▶ Provided entries:
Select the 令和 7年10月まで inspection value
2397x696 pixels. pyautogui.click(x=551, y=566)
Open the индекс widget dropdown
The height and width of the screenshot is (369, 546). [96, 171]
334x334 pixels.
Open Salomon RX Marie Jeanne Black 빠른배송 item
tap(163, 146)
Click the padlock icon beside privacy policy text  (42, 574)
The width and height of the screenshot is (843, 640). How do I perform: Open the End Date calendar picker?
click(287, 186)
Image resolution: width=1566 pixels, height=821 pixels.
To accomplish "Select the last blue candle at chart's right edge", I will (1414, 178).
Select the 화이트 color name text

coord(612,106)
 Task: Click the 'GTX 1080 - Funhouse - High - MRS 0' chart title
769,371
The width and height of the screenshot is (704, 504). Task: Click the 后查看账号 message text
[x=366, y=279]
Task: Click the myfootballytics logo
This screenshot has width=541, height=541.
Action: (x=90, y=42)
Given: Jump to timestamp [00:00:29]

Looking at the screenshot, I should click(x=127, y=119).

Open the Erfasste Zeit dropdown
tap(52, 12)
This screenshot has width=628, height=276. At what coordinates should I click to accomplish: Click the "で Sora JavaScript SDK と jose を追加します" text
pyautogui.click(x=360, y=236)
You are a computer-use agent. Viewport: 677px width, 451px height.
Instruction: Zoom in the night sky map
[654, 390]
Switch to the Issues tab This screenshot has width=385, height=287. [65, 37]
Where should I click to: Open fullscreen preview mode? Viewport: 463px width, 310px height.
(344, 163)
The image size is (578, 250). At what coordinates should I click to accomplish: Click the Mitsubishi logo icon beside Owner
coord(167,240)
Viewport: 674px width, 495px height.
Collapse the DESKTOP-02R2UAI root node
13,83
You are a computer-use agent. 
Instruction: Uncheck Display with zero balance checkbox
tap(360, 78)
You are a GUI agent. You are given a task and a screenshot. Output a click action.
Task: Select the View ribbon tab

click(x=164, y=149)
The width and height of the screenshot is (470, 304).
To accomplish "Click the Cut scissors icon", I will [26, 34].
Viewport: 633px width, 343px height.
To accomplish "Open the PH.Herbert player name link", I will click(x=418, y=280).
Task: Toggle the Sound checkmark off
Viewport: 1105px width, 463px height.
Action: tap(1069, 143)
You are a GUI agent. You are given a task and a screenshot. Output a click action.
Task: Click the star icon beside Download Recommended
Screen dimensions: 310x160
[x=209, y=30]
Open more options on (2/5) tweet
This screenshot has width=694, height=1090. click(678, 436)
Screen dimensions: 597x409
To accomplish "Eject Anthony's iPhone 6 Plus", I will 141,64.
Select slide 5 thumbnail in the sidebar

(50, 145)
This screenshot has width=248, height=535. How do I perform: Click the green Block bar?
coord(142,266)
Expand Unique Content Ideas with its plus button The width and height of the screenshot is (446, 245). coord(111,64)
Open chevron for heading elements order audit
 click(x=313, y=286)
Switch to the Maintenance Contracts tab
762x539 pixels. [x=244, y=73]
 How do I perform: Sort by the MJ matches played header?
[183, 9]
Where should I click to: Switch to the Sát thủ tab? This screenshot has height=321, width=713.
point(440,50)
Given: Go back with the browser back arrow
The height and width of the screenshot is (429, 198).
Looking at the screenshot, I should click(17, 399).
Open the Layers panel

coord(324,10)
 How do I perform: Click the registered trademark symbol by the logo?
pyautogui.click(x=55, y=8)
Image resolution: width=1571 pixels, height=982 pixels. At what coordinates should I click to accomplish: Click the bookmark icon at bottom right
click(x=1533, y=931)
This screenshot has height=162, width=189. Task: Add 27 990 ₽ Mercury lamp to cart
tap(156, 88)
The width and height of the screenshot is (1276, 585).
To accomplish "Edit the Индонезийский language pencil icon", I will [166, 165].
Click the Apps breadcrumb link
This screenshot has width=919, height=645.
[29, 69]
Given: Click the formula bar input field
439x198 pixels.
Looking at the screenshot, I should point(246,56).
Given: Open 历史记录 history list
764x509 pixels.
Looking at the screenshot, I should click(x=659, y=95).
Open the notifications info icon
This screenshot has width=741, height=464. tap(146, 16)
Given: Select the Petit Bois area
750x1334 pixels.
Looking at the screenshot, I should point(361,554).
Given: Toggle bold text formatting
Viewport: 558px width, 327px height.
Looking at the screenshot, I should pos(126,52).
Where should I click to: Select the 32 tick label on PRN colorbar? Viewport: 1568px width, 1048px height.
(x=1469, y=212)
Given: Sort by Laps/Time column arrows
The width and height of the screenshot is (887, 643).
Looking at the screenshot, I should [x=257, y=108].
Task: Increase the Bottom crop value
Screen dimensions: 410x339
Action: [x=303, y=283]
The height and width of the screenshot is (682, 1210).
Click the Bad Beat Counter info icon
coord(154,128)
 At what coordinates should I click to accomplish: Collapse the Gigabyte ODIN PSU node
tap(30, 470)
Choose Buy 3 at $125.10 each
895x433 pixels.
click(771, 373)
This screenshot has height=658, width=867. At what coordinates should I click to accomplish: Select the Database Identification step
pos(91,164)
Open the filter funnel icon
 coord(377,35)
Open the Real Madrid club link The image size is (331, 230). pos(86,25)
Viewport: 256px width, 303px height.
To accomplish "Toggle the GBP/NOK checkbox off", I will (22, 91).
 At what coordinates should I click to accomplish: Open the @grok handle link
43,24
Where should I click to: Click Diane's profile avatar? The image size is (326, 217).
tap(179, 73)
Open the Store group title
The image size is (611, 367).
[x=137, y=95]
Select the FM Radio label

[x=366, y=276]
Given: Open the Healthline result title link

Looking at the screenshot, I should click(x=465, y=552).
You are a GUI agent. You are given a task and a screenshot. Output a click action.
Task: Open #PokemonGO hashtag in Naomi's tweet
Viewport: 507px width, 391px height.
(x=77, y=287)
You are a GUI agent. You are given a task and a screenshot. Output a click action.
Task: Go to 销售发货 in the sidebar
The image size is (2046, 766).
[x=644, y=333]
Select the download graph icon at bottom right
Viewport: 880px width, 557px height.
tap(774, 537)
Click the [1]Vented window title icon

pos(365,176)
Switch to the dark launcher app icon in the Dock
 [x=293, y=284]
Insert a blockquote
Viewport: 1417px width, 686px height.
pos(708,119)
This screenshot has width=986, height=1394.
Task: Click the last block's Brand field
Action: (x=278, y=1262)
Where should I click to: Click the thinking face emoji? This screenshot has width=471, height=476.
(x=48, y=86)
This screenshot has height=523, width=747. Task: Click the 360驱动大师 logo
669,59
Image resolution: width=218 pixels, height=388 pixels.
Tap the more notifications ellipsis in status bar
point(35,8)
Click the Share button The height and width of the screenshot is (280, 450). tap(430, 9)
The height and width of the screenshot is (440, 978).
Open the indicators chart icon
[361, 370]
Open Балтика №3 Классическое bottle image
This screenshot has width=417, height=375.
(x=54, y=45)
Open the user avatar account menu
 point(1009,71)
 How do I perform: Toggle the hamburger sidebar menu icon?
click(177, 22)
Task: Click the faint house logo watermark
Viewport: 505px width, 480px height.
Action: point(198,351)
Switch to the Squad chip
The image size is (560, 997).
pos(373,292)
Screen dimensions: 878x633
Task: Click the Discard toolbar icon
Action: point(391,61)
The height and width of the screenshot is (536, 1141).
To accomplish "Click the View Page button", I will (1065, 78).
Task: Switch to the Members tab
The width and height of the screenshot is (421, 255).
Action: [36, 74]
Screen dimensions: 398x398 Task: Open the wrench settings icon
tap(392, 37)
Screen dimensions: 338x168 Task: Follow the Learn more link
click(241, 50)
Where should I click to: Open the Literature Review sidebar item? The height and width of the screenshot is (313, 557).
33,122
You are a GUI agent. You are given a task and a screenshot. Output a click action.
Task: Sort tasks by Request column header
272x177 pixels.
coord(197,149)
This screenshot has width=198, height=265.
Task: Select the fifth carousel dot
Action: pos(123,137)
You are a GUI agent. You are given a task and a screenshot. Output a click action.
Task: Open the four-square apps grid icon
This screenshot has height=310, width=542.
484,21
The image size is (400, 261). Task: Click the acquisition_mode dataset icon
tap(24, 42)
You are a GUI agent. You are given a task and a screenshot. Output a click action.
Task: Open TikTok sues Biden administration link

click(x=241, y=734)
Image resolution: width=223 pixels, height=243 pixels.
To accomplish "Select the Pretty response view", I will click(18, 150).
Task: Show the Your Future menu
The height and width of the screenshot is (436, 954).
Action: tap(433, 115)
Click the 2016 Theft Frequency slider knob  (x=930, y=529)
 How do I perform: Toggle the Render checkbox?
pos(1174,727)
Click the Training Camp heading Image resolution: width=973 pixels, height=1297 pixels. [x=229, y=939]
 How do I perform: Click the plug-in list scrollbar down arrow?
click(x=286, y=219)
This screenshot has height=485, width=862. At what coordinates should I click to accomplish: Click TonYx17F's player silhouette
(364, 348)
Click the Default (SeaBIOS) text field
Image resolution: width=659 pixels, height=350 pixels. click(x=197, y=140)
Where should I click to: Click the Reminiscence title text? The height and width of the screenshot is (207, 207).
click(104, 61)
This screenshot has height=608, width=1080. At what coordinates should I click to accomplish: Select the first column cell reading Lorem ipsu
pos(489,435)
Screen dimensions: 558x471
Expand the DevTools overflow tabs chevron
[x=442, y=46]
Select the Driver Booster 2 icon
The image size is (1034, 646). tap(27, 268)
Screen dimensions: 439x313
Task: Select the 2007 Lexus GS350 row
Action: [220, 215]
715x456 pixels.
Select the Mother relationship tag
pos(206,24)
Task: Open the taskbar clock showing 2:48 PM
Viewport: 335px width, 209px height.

▶ Task prompt:
Would you retype the lines above from the one with "Select the 화이트 color name text" down to the one with "The width and height of the screenshot is (470, 304).", word for word, both ends included and no other lines?

▶ Result for this task:
Select the 화이트 color name text

coord(612,106)
 Task: Click the 'GTX 1080 - Funhouse - High - MRS 0' chart title
769,371
The width and height of the screenshot is (704, 504). Task: Click the 后查看账号 message text
[x=366, y=279]
Task: Click the myfootballytics logo
This screenshot has width=541, height=541.
Action: (x=90, y=42)
Given: Jump to timestamp [00:00:29]

Looking at the screenshot, I should click(x=127, y=119).

Open the Erfasste Zeit dropdown
tap(52, 12)
This screenshot has width=628, height=276. At what coordinates should I click to accomplish: Click the "で Sora JavaScript SDK と jose を追加します" text
pyautogui.click(x=360, y=236)
You are a computer-use agent. Viewport: 677px width, 451px height.
Instruction: Zoom in the night sky map
[654, 390]
Switch to the Issues tab This screenshot has width=385, height=287. [65, 37]
Where should I click to: Open fullscreen preview mode? Viewport: 463px width, 310px height.
(344, 163)
The image size is (578, 250). At what coordinates should I click to accomplish: Click the Mitsubishi logo icon beside Owner
coord(167,240)
Viewport: 674px width, 495px height.
Collapse the DESKTOP-02R2UAI root node
13,83
You are a computer-use agent. 
Instruction: Uncheck Display with zero balance checkbox
tap(360, 78)
You are a GUI agent. You are given a task and a screenshot. Output a click action.
Task: Select the View ribbon tab

click(x=164, y=149)
The width and height of the screenshot is (470, 304).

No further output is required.